Belle Baker

Belle Baker
Birth name Bella Becker
Born (1893-12-25)December 25, 1893
New York City, New York, U.S.
Died April 29, 1957(1957-04-29) (aged 63)
Los Angeles, California, U.S.
Genres Jazz
Vaudeville
Old Time Radio
Occupation(s) Singer
Actress
Instruments Vocals
Years active 1904–1955

Belle Baker (December 25, 1893,[1] New York City, New York – April 29, 1957, Los Angeles, California) was an American singer and actress. Popular throughout the 1910s and 1920s, Baker introduced a number of ragtime and torch songs including Irving Berlin's "Blue Skies" and "My Yiddishe Mama". She performed in the Ziegfeld Follies and introduced a number of Irving Berlin's songs. An early adapter to radio, Baker hosted her own radio show during the 1930s. Eddie Cantor called her “Dinah Shore, Patti Page, Peggy Lee, Judy Garland all rolled into one.”[2][3]

Early life

Baker was born Bella Becker in 1893 to a Russian Jewish family. Baker started performing at the Lower East Side's Cannon Street Music Hall at age 11, where she was discovered by the Yiddish Theatre manager Jacob Adler. She was managed in vaudeville by Lew Leslie, who would become Baker's first husband. She made her vaudeville debut in Scranton, Pennsylvania at the age of 15. She performed in Oscar Hammerstein I's Victoria Theatre in 1911, although her performance was panned, mainly for her song choices. By age 17, she was a headliner. One of her earliest hits was, "Cohen Owes Me $97".[2]
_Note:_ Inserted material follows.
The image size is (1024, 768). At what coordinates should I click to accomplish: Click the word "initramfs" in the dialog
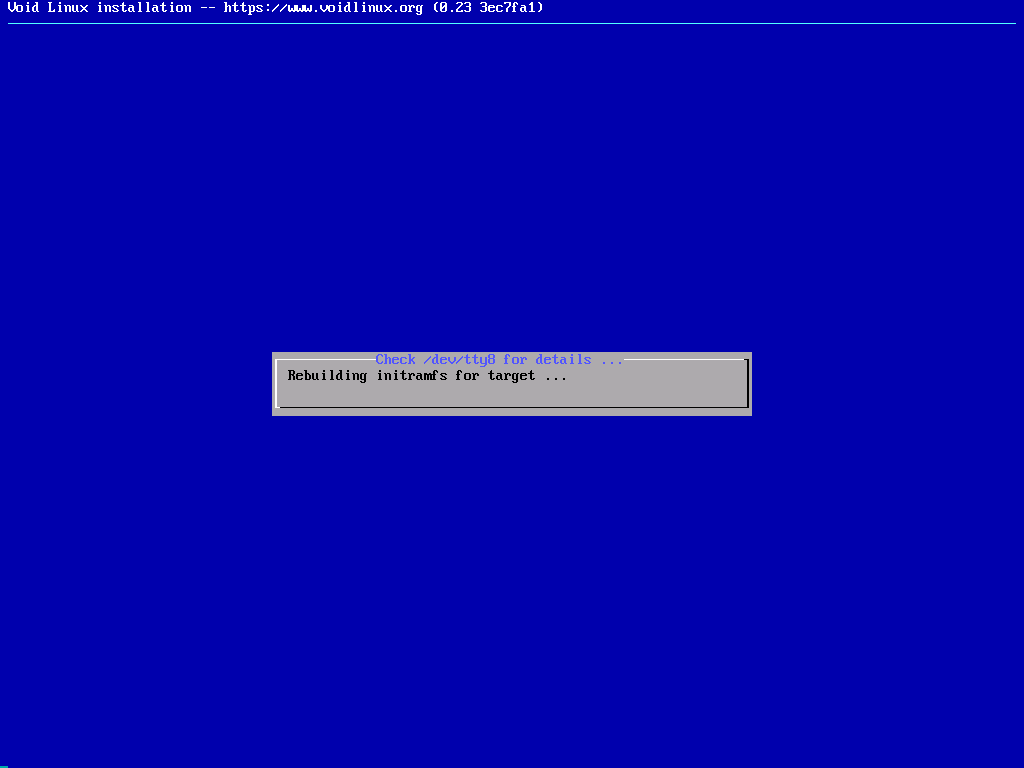411,376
Belle Baker on the sheet music cover of Nick Clesi's 1916 hit "I'm Sorry I Made You Cry"

By 1917, she was a top headliner in New York. In the early 1920s, when she was well known as The Ragtime Singer, Baker took part in a Baltimore song competition with Catherine Calvert, Pearl and Violet Hamilton, and Jessie Fordyce. She was the first artist to record "All of Me", one of the most recorded songs of its era, and she was also the first person in the United States to do a radio broadcast from a moving train. Baker became known for her ragtime and torch songs including, "Hard Hearted Hannah", "My Sin", "My Kid", "When the Black Sheep Returns to the Fold", and "I'll Pick Myself a California Rose". She made a handful of recordings, including "Hard Hearted Hannah" in 1924.
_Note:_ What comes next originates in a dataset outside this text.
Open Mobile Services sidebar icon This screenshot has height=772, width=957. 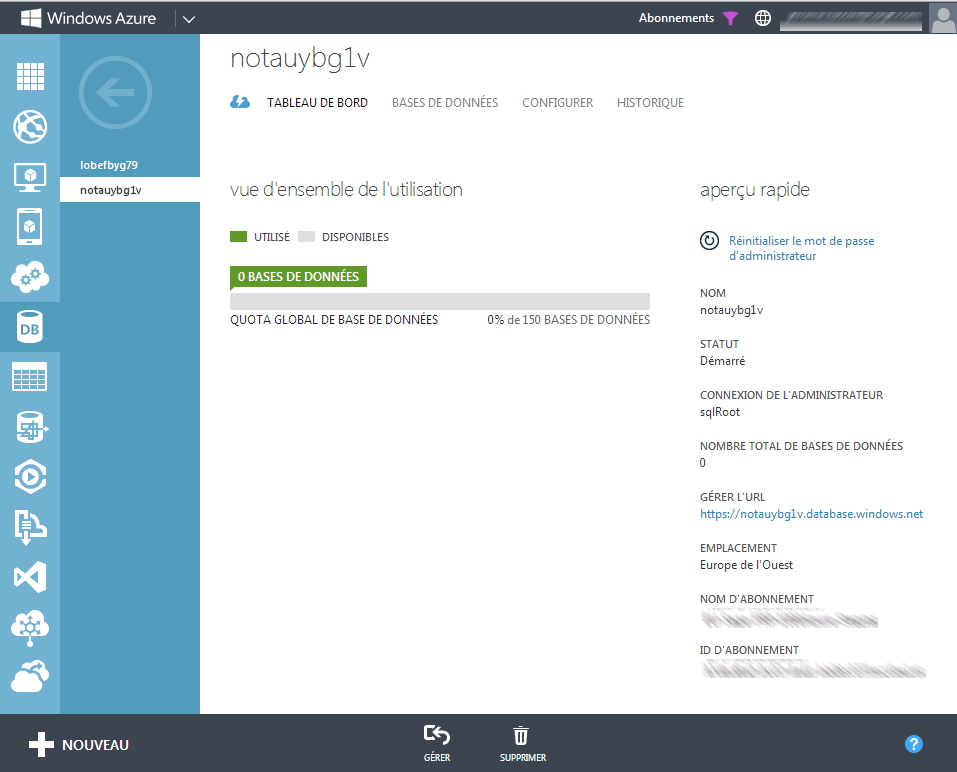pyautogui.click(x=30, y=227)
As Baker's fame rose as a vocalist, she became known for her Yiddish themed torch songs. In 1925, fellow vaudevillian Sophie Tucker gave Baker a song that had been sent to her for consideration. "My Yiddishe Mama" was a blatant tearjerker, but it was immensely popular and became Baker’s signature song. Similar songs Baker recorded included, "My Man", "My Kid", "Baby Your Mother" and "My Sin".

Broadway and film

In 1926, Baker had the title role in Broadway's Betsy. She introduced Irving Berlin's "Blue Skies" in the Florenz Ziegfeld production, which ran for 39 performances from December 28, 1926 to January 29, 1927. With music by Richard Rodgers and lyrics by Lorenz Hart, the musical comedy had a book by Irving Caesar and David Freedman. Victor Baravelle was the musical director. Irving Berlin's "Blue Skies" was a last-minute addition to the show; Baker's performance of it went over so well that the audience demanded more than twenty encores of the tune.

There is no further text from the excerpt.